*Work instructions*
Retype the full listing below verbatim, preserving every line in its original order.

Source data
▼

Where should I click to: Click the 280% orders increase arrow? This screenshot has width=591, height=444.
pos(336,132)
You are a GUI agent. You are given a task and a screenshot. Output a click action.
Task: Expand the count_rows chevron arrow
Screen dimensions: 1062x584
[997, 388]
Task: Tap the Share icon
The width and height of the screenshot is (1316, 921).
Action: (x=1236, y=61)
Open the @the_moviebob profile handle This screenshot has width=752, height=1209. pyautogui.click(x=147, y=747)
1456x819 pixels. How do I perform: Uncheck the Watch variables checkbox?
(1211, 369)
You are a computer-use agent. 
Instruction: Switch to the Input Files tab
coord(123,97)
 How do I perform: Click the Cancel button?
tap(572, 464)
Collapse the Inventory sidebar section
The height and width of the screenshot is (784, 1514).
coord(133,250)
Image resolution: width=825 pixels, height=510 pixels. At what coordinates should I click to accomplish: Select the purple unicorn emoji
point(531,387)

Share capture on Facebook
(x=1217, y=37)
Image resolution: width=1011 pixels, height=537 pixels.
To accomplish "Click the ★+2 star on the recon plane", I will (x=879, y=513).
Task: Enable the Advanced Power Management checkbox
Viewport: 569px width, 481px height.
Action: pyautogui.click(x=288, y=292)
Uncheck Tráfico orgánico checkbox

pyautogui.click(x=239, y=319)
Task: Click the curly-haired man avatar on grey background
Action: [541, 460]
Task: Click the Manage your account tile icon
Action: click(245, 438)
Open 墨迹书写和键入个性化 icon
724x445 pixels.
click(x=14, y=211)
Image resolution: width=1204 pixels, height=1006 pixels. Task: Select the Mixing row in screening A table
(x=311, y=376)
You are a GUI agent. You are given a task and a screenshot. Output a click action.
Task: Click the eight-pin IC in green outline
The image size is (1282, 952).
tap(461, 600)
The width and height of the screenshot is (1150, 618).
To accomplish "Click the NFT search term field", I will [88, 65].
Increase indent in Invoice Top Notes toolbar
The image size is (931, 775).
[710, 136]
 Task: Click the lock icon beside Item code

▲

*Full response*
Where should I click to: Click the 280% orders increase arrow? This screenshot has width=591, height=444.
pos(336,132)
You are a GUI agent. You are given a task and a screenshot. Output a click action.
Task: Expand the count_rows chevron arrow
Screen dimensions: 1062x584
[997, 388]
Task: Tap the Share icon
The width and height of the screenshot is (1316, 921).
Action: (x=1236, y=61)
Open the @the_moviebob profile handle This screenshot has width=752, height=1209. pyautogui.click(x=147, y=747)
1456x819 pixels. How do I perform: Uncheck the Watch variables checkbox?
(1211, 369)
You are a computer-use agent. 
Instruction: Switch to the Input Files tab
coord(123,97)
 How do I perform: Click the Cancel button?
tap(572, 464)
Collapse the Inventory sidebar section
The height and width of the screenshot is (784, 1514).
coord(133,250)
Image resolution: width=825 pixels, height=510 pixels. At what coordinates should I click to accomplish: Select the purple unicorn emoji
point(531,387)

Share capture on Facebook
(x=1217, y=37)
Image resolution: width=1011 pixels, height=537 pixels.
To accomplish "Click the ★+2 star on the recon plane", I will (x=879, y=513).
Task: Enable the Advanced Power Management checkbox
Viewport: 569px width, 481px height.
Action: pyautogui.click(x=288, y=292)
Uncheck Tráfico orgánico checkbox

pyautogui.click(x=239, y=319)
Task: Click the curly-haired man avatar on grey background
Action: [541, 460]
Task: Click the Manage your account tile icon
Action: click(245, 438)
Open 墨迹书写和键入个性化 icon
724x445 pixels.
click(x=14, y=211)
Image resolution: width=1204 pixels, height=1006 pixels. Task: Select the Mixing row in screening A table
(x=311, y=376)
You are a GUI agent. You are given a task and a screenshot. Output a click action.
Task: Click the eight-pin IC in green outline
The image size is (1282, 952).
tap(461, 600)
The width and height of the screenshot is (1150, 618).
To accomplish "Click the NFT search term field", I will [88, 65].
Increase indent in Invoice Top Notes toolbar
The image size is (931, 775).
[710, 136]
 Task: Click the lock icon beside Item code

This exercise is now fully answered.